En el juego escénico de la representación del Show de los sueños, las celebridades fungen como ángeles guardianes que acobijan a los soñadores y pelean por su sueño a través de su participación conjunta en una serie de concursos de baile y canto cuya baja calidad avergonzaría a cualquier estudiantina de colegio marista. Las celebridades participantes, los ángeles cuya luz traduce los sueños en realidad, se dividen en cuatro clases: los lanzamientos (famosos en efervescencia como Pee wee y Nigga), los talentosos sin fama (estrellas que sí cantan, pero que no han logrado ni lograrán consagrarse: la gordita Sheyla, Kalimba), las vedettes estrambóticas en busca de redención (Ninel Conde, Niurka, Gloria Trevi) y los naquitos de relleno (José Manuel Figueroa). Sin racionalidad aparente, estos concursos son calificados por personalidades has been’s como Lupita D’Alessio y Amanda Miguel, quienes, proporciones guardadas con el humor irreprochable de Jim Henson, desempeñan una función más cercana a la de los críticos vejetes que comentaban la acción en el Show de los muppets que a una honesta labor de ponderación. Prueba de ello es que sus calificaciones no importan en la praxis, pues es la audiencia (¿quién más?) la que decide vía votos telefónicos quién se queda o sale del Show de los sueños. El pueblo no inclina su preferencia hacia el soñador más jodido o al equipo más talentoso (¡malditas masas!), sino en función de la celebridad con más arrastre. El maestro de ceremonias, el San Pedro de este paraíso, es Adal Ramones, ese Raúl Velasco posmoderno que, gracias a la magia de la televisión y los implantes de pelo, ahora luce como el primo metrosexual del conductor que hasta hace poco conducía Otro rollo (+).

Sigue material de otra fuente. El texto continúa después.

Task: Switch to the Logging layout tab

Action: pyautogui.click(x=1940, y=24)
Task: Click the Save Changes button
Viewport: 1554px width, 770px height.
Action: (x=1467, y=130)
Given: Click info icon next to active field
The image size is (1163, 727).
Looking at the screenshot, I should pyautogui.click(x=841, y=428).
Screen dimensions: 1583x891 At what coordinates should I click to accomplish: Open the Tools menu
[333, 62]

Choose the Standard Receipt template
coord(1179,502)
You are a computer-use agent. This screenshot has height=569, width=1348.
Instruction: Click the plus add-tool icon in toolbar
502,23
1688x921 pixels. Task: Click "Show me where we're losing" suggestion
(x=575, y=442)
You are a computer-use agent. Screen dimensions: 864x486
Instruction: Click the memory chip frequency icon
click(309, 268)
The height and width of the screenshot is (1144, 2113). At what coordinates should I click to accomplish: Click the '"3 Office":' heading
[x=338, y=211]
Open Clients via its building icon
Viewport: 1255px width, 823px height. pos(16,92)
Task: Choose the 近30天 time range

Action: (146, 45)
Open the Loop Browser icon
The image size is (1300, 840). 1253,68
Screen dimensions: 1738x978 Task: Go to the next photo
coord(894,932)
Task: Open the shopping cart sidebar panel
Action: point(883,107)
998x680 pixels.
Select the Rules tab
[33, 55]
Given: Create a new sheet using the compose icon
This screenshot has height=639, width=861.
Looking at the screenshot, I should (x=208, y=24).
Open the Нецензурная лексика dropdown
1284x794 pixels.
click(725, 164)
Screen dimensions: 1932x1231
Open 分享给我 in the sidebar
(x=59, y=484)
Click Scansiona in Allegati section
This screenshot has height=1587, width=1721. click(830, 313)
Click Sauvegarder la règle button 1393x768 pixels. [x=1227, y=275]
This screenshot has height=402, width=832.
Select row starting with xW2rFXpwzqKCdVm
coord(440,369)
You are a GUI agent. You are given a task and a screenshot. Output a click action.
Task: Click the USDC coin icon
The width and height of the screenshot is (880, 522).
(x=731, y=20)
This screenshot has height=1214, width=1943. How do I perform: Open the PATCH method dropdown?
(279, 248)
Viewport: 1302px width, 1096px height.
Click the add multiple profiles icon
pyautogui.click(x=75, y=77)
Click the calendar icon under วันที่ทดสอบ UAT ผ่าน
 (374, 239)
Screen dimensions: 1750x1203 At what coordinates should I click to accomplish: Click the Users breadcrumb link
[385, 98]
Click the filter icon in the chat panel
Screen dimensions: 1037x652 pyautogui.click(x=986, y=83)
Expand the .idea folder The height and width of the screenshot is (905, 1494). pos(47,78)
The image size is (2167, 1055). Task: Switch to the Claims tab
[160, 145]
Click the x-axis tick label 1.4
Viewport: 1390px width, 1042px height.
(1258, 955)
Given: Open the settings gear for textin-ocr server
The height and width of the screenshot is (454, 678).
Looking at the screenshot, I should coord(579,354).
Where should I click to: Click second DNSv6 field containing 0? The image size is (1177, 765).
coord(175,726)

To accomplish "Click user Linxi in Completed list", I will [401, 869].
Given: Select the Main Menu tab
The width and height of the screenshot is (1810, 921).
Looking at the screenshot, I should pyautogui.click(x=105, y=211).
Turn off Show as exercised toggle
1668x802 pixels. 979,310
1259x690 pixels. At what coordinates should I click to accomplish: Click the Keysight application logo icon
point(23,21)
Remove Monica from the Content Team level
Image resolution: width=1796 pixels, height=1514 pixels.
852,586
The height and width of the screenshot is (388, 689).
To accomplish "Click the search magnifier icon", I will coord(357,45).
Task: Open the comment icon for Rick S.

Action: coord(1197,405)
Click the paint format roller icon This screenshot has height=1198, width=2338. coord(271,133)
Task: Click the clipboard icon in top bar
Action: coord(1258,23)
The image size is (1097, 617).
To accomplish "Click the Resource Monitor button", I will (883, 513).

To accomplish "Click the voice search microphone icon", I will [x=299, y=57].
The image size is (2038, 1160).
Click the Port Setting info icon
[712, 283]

Bajo la óptica de la televisión mexicana, la única forma en que un pobre puede convertirse en rico es descubriendo que es la hija o hijo abandonado de una familia rica, como sucede en el 99.9% de las telenovelas, o de plano ganando la lotería o un concurso. En un país tan desigual como el nuestro, el trabajo y el esfuerzo no son valorados porque no representan mecanismos efectivos de movilidad social. En ese sentido, la contribución de los Galindo no es menor, ya que le han encontrado una tercera vía al escape de la pobreza: hoy, como consecuencia de la intervención divina de las celebridades, uno quizá no deje de estar jodido, pero por lo menos sí pueda conseguir esa anheladísima operación para la abuelita o el hermanito. Y si no, pues qué caray, ¡por lo menos la gloriosa satisfacción de cantar a dúo con la Trevi en el primetime del 2! (F)
+ Adal Ramones tomó un ¿merecido? break y se abstuvo de conducir Hazme-reír, el esfuerzo más reciente de los Galindo. Sus sustitutos: Marco Antonio Regil y Angeliquita Vale.
++Este artículo se publicó originalmente en la revista Deep.